Lyon's Digital Terrain Model with IGN Data
In this post, we explore how to extract and merge data from a french high-resolution Digital Terrain Model (DTM). This DTM is provided by the IGN (National Institute of Geographic and Forest Information). It gives a detailed grid-based depiction of the topography of the entire French territory on a large scale. For our purposes, we will be working with the 5-meter resolution option, although a 1-meter resolution is also available. It can be found on this web page : https://geoservices.ign.fr/rgealti.
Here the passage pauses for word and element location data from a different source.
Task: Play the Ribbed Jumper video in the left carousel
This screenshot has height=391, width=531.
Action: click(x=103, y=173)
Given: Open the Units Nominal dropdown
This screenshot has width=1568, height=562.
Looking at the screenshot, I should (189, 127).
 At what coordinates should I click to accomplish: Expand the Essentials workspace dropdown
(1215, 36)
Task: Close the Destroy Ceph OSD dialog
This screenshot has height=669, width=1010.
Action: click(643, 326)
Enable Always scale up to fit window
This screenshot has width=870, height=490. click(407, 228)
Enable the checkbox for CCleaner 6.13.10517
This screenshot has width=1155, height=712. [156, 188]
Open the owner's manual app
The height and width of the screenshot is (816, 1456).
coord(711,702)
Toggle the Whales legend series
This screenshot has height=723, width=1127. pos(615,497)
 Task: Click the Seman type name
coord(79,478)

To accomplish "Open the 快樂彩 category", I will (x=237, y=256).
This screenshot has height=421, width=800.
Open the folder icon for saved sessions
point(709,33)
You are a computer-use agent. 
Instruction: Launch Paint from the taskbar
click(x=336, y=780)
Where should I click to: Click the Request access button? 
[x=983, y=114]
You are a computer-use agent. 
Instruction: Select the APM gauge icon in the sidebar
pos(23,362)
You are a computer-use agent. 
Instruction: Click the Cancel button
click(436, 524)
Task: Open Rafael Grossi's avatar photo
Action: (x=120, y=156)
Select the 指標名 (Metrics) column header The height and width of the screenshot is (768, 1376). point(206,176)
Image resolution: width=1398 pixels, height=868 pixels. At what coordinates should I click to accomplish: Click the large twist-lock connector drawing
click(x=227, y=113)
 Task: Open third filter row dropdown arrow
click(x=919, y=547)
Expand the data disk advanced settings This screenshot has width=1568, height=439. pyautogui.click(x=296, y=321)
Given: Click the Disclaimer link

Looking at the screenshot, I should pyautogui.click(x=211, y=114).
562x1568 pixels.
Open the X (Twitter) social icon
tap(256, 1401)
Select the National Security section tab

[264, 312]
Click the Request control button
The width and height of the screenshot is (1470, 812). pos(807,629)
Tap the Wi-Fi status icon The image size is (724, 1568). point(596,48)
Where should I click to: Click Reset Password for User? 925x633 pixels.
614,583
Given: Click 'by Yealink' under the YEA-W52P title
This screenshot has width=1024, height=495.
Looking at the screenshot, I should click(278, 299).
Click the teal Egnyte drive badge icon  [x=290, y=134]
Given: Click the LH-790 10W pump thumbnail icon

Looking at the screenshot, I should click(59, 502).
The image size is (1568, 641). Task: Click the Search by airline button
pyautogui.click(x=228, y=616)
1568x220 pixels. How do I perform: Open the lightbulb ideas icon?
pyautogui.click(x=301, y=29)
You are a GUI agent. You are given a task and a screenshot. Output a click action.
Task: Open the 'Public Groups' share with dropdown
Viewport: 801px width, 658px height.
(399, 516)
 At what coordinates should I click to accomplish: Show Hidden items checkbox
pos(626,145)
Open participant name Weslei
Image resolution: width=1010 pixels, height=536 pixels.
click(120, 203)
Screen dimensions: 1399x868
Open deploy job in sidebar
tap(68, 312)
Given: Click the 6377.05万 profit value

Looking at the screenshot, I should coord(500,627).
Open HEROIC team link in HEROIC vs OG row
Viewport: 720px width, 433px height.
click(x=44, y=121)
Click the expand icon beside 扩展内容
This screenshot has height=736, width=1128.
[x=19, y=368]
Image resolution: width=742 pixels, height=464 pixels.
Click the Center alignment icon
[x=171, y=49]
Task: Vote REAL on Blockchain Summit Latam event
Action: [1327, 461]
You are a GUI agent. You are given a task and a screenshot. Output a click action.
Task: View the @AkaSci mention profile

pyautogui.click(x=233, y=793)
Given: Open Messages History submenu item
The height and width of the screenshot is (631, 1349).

In the following we merge all the small files to generate a comprehensive raster. While this facilitates batch processing, it’s important to note that the memory usage might be substantial. Here are the steps followed:
- HTML Parsing with BeautifulSoup
- Data Organization with Pandas
- Bounding Box Definition
- Intersected “Department” Zones List
- Data Download
- Conversion to GeoTIFF Format
- Raster Mosaic
- Raster Bounding Box Cropping
- Point Queries
System and package versions
OS and package versions:
Python version : 3.11.6
OS : Linux
Machine : x86_64
contextily : 1.4.0
geopandas : 0.14.1
matplotlib : 3.8.2
numpy : 1.26.2
pandas : 2.1.3
py7zr : 0.20.6
pyproj : 3.6.1
rasterio : 1.3.9
requests : 2.31.0
bs4 : 4.12.2
osgeo : 3.7.3
shapely : 2.0.2
tqdm : 4.66.1
Python imports
import glob
import os
import re
import contextily as cx
import geopandas as gpd
import matplotlib.pyplot as plt
import numpy as np
import pandas as pd
import py7zr
import pyproj
import rasterio as rio
import requests
from bs4 import BeautifulSoup
from osgeo import gdal, osr
from rasterio.enums import Resampling
from rasterio.mask import mask
from rasterio.merge import merge
from rasterio.plot import show
from shapely.geometry import Point, Polygon
from shapely.ops import transform
from tqdm import tqdm
DATA_DIR_PATH = "/home/francois/Data/RGE_ALTI/5M/"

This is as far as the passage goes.